Job – Report every line of the listing below that contains the word "Task".

-------- Provided data --------

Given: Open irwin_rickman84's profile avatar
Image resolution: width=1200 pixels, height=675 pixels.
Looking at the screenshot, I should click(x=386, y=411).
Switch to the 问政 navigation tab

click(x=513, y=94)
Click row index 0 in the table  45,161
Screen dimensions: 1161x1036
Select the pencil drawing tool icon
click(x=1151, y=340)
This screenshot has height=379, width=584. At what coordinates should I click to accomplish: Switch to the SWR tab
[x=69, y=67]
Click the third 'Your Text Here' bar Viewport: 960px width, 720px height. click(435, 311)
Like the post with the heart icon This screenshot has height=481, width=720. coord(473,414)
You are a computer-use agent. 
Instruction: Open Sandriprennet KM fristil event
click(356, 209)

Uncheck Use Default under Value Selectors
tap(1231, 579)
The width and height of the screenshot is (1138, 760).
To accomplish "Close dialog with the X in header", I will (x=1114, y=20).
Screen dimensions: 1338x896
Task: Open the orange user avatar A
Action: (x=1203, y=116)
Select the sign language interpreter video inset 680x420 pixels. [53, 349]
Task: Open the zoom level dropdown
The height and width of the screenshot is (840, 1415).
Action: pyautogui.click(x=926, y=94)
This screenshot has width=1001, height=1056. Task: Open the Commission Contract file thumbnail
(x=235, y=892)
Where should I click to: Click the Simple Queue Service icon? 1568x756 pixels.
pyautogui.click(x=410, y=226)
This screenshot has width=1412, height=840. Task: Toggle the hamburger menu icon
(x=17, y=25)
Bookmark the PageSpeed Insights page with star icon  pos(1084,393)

--------

Result –
Task: Open the orange user avatar A
Task: Open the zoom level dropdown
This screenshot has width=1001, height=1056. Task: Open the Commission Contract file thumbnail
This screenshot has width=1412, height=840. Task: Toggle the hamburger menu icon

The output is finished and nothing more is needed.